BEGIN SOURCE EXTRACT

California Tax on Services? Keep Your Eyes on This One…
Newly elected California State Senator Rob Hertzberg (D – Los Angeles) recently introduced Senate Bill 8 which would expand the California sales tax to include services. So far, SB 8 is only a broad preamble of why a service tax is necessary in an increasingly service oriented California economy. For example, the bill gives reasons why medical services would not be subject to the new tax (medical services are “necessities of life”, we assume, similar to why most food in a grocery store is not subject to tax). There also would be a corresponding lowering of the state personal and franchise/corporate income taxes as well as directed spending of the new revenues. But, interestingly, at the time of this writing the actual language of the imposition of the new tax on services is not in print.
Why is tracking this new services tax legislation so important? Because a major portion of the eighth largest economy in the world will now be subjected to taxation. We can fully expect many industry groups that are not currently taxable to be clamoring for exemption. There are huge policy questions involved and maybe it is time (again) to have this important discussion regarding California’s tax system. Should we exempt the service of writing custom software knowing that Silicon Valley and its software innovation is the gold standard of the world? Will software development then take place from non-California remote locations? If so, will there be a corresponding use tax on this service? Will Hollywood filmmaking become taxable? What about the fees that are earned in a multi-million dollar wrongful death case? And what about __[blank]__ industry (just fill in the blank)?
We know that other states that have attempted taxation of services have had major problems defining those taxable services, implementing the services tax scheme, and dealing with the negative effects resulting from those newly taxable services (remember Florida?). For those of us living in the tax world, the most important matter is the actual language to be drafted because, as we all know, “the devil is in the details.” Suffice it to say, SB 8 will affect everyone from the small business one-person housepainter to the multinational conglomerate that utilizes sophisticated consulting services. Better watch this one closely!

END SOURCE EXTRACT

▸ **PROBLEM TO SOLVE**
Reproduce the article on the proposed California tax on services word for word.

BEGIN STORED DATA

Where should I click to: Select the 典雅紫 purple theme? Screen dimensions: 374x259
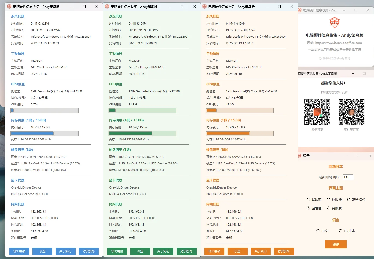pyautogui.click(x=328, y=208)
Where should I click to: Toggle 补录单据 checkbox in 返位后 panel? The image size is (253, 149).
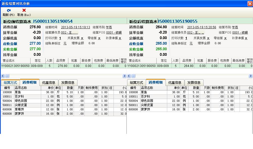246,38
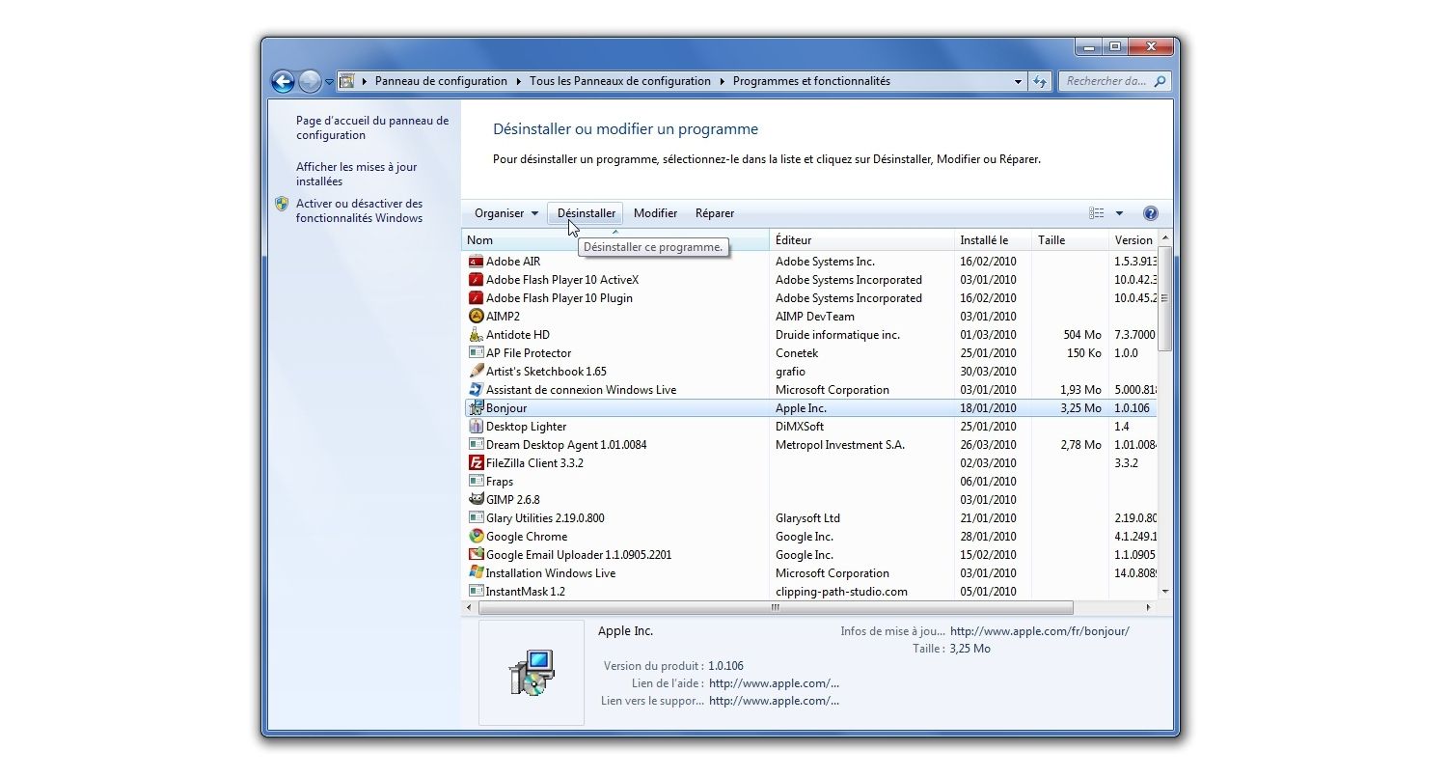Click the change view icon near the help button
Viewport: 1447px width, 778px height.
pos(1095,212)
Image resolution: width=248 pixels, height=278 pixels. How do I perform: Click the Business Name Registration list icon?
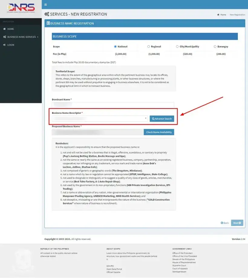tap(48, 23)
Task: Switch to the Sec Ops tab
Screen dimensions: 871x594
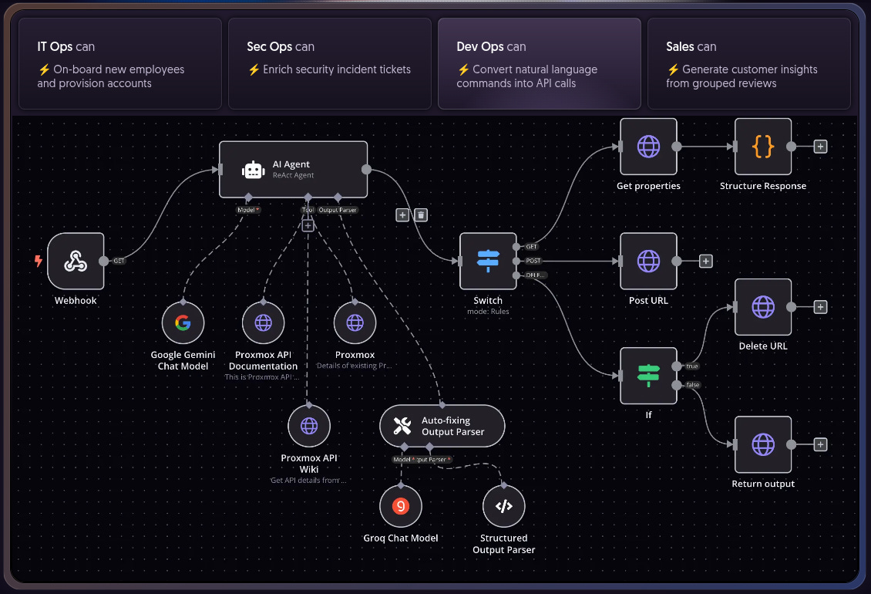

END STORED DATA

▸ **RESPONSE**
California Tax on Services? Keep Your Eyes on This One…
Newly elected California State Senator Rob Hertzberg (D – Los Angeles) recently introduced Senate Bill 8 which would expand the California sales tax to include services. So far, SB 8 is only a broad preamble of why a service tax is necessary in an increasingly service oriented California economy. For example, the bill gives reasons why medical services would not be subject to the new tax (medical services are “necessities of life”, we assume, similar to why most food in a grocery store is not subject to tax). There also would be a corresponding lowering of the state personal and franchise/corporate income taxes as well as directed spending of the new revenues. But, interestingly, at the time of this writing the actual language of the imposition of the new tax on services is not in print.
Why is tracking this new services tax legislation so important? Because a major portion of the eighth largest economy in the world will now be subjected to taxation. We can fully expect many industry groups that are not currently taxable to be clamoring for exemption. There are huge policy questions involved and maybe it is time (again) to have this important discussion regarding California’s tax system. Should we exempt the service of writing custom software knowing that Silicon Valley and its software innovation is the gold standard of the world? Will software development then take place from non-California remote locations? If so, will there be a corresponding use tax on this service? Will Hollywood filmmaking become taxable? What about the fees that are earned in a multi-million dollar wrongful death case? And what about __[blank]__ industry (just fill in the blank)?
We know that other states that have attempted taxation of services have had major problems defining those taxable services, implementing the services tax scheme, and dealing with the negative effects resulting from those newly taxable services (remember Florida?). For those of us living in the tax world, the most important matter is the actual language to be drafted because, as we all know, “the devil is in the details.” Suffice it to say, SB 8 will affect everyone from the small business one-person housepainter to the multinational conglomerate that utilizes sophisticated consulting services. Better watch this one closely!